» Task statement: Output as a numbered list, omitting blank lines, the material between the line containing "Image resolution: width=1512" and the line containing "pyautogui.click(x=243, y=570)", inclusive.

» Input records:
================================

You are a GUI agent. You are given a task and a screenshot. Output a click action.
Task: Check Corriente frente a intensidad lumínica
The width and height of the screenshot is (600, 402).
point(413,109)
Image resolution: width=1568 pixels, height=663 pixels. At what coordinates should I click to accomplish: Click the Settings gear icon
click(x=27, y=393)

================================

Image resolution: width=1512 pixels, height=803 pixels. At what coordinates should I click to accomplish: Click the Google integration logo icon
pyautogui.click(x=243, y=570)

================================

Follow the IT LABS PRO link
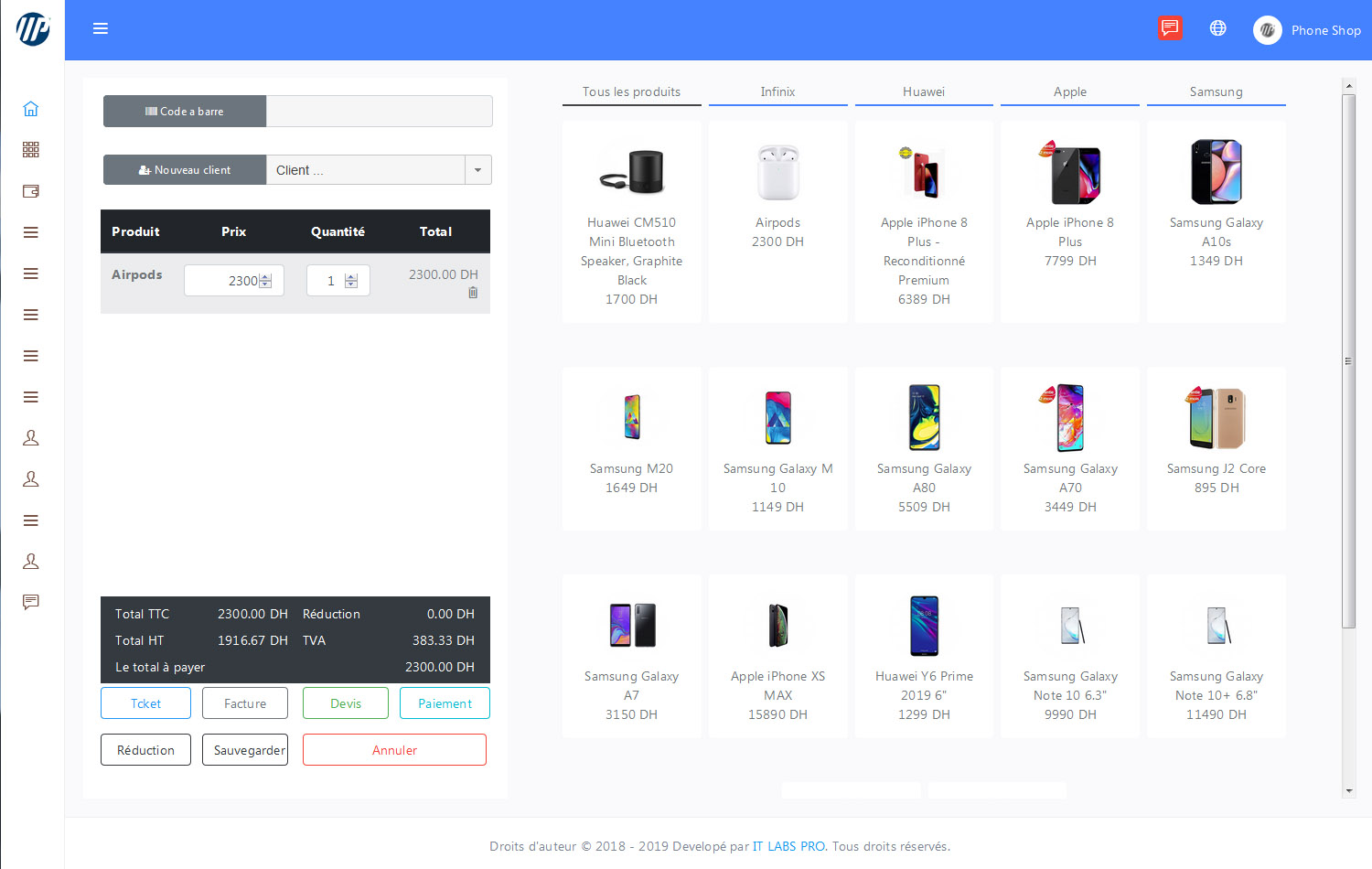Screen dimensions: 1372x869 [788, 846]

================================

» Written solution:
1. Image resolution: width=1512 pixels, height=803 pixels. At what coordinates should I click to accomplish: Click the Google integration logo icon
2. pyautogui.click(x=243, y=570)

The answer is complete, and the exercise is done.